In September, the American Jazz Museum celebrates 18 years since its opening. For the last eight of those years, Greg Carroll has served as CEO. Last week, Carroll “resigned” from that position.
Greg Carroll didn’t build the American Jazz Museum. He didn’t stock it with Ella Fitzgerald’s dress or Charlie Parker’s plastic saxophone. But run an institution for eight years and you leave your imprint.
For starters, Carroll leaves the museum with an exceptional staff. Staff that has turned the Blue Room from losses to profits. Staff that has moved the museum’s marketing from stodgy print ads to a twenty first century internet presence, and public relations efforts that recognize and build on the institution’s unique presence. Staff that reaches into the community to pull in students and educate. Staff that has raised over $240,500 from public donations to fund general operations. That’s not enough money to pacify the city, apparently, but it’s more than any other Kansas City jazz organization has raised, ever.
Carroll turned a too grand festival into a tighter event that fits the crowd size 18th and Vine will attract.
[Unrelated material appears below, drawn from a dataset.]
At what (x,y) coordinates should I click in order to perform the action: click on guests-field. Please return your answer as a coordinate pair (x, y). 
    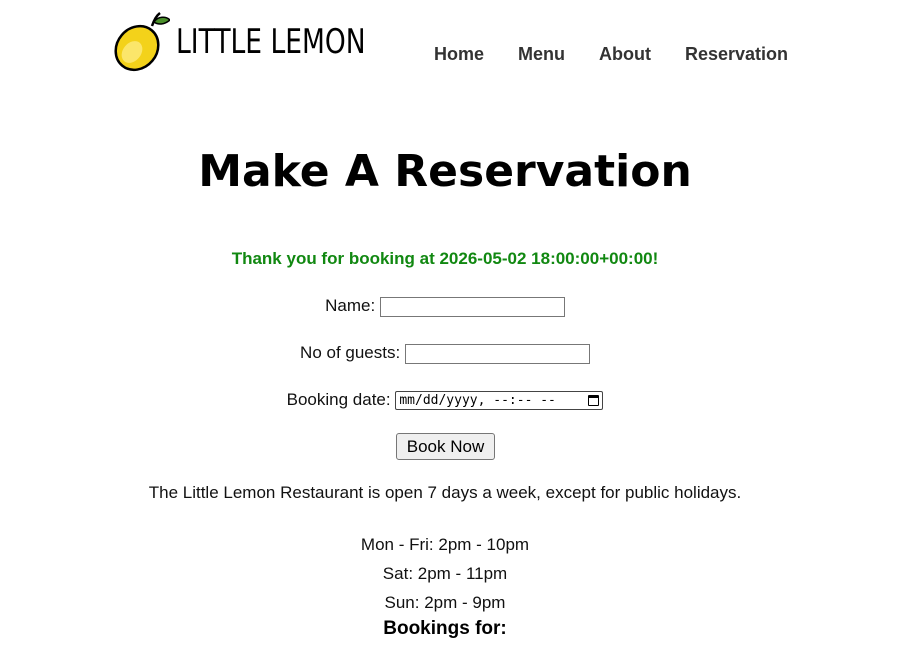
    Looking at the image, I should click on (497, 354).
I disagree with its broad range of music styles. The pop group War playing “Cisco Kid” doesn’t fit a jazz and blues festival. Worse, it sends the message that jazz and blues alone can’t sell enough $25 tickets to fill the museum’s back yard. I don’t buy that view. And it’s an inappropriate message to be sent by the American Jazz Museum. But give Carroll credit for reviving the money losing and, for a year, dead Rhythm and Ribs Festival and re-conceiving it as the profitable Kansas City’s 18th and Vine Jazz and Blues Festival.
The museum under Carroll has been a founding and driving force behind KC Jazz Alive, uniting nearly all Kansas City jazz organizations in a way rarely seen in this community. The second annual Charlie Parker Celebration will span ten days next month, culminating with the resurrected Twenty-One Sax Salute at Parker’s gravesite on what would have been Bird’s 95th birthday. I was dubious when first told of the multi-day celebration last year, but it was a grand success thanks in large part to the support of that professional museum staff.
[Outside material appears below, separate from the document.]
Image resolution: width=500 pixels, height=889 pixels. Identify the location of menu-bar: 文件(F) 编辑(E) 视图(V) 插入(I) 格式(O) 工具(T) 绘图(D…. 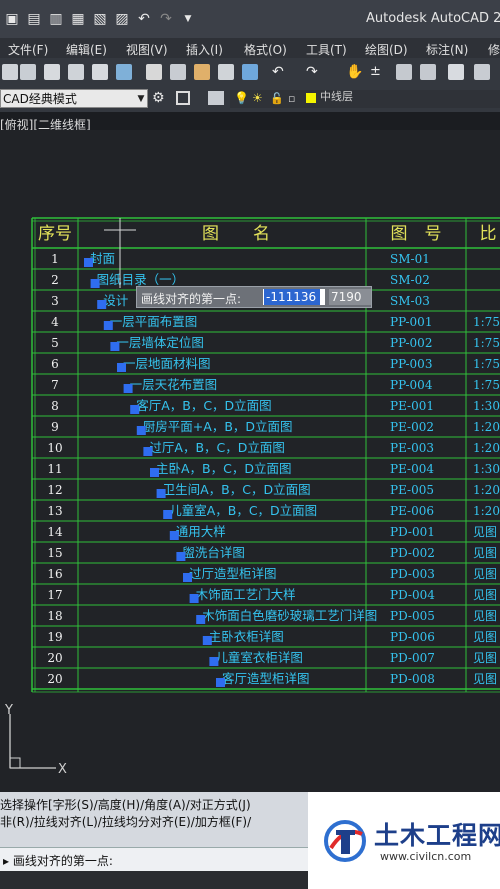
(250, 48).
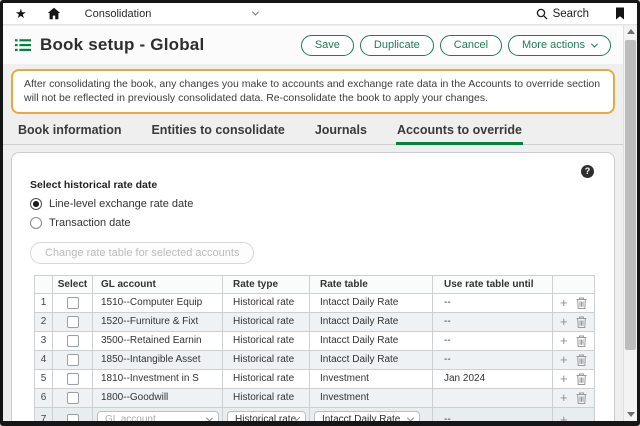 The width and height of the screenshot is (640, 426). I want to click on home-icon, so click(54, 14).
Special events like a festival and celebration are key to drawing people into a district too many still consider a precarious trip. It’s not, but it’s an image 18th and Vine struggles to overcome. That’s not new. A 1979 study on repurposing the armory building at 18th and Highland noted that even then many were afraid to come to 18th and Vine after dark. It’s not the museum’s fault.
News stories on the American Jazz Museum routinely sheathe it in a disappointing – that’s a euphemism for failed – redevelopment project. No question, 18th and Vine needs restaurants and shops. But when shown an early concept for rebuilding the district in the late 1980s, my reaction was that people will not flock to an oasis surrounded by a moat of industrial buildings and blight. Today there’s not nearly the blight that dominated the area back then, but it still takes a knowledge of the neighborhood or a leap of faith to drive 18th Street from the Crossroads to The Paseo. It’s safe. But few sights along the way reassure.
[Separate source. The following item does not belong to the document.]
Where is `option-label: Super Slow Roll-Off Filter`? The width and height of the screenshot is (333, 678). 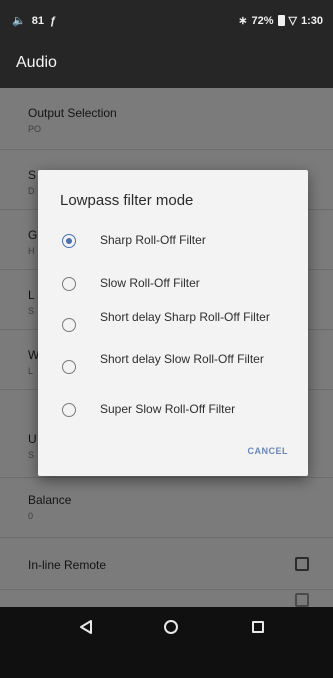
option-label: Super Slow Roll-Off Filter is located at coordinates (168, 409).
News stories suggest the city expects the museum to depend on it less for sufficiency. Yet, look at the city budget. The Liberty Memorial has $771,501 coming. Union Station is in there for $308,400, and the Kansas City Museum for another $408,305. The American Jazz Museum was budgeted to receive $466,094. Some of those other institutions have dedicated taxes flowing their way. Good for them. But why is it reasonable to expect the American Jazz Museum to thrive with less support than the others? News reports say the museum was expected to be more self-supporting by now. Well, city, the entire district was expected by now to have shops and restaurants and oodles of people walking its streets noon to night. The museum is an anchor but alone it will never be the jazz district’s salvation.
Nonetheless, the museum can do more to pull the public into Kansas City’s rich heritage. Exhibits are interesting but stale and offer little incentive for a return visit. And consideration needs to be given to how, outside of Blue Room and festival programming, this museum of jazz can tie into an increasingly vibrant and exciting Kansas City jazz scene.
A wonderful new web site, Inside Jazz Kansas City (here
) offers the musicians’ perspective on what is going on in Kansas City jazz today. In an opening day column for the site, trumpeter Clint Ashlock wrote this:
“We have many flagship groups that are as we speak developing a NEW Kansas City sound - something that hopefully our city will speak of soon with as much reverence as it does Basie, Williams, Parker. There are great things happening in Kansas City jazz right now. We have something exciting brewing, and venues who are starting to really support it. It's a really cool time to be here, right now.”
This is a growing, evolving jazz scene. Who ties it all together? Who examines the history, the up-the-Mississippi-from-New-Orleans-but-something-different-happened-here story of jazz, its expansion into bebop and fusion and all the other sidebars, its influence on rock, then its continued recasting into newer sounds and ideas and experiments? In Kansas City today, a fan can be immersed in jazz. But who is embracing the complete story? Who is wrapping their show-and-tell around the ongoing advancement of the music?
New leadership brings fresh opportunities to reimagine the American Jazz Museum.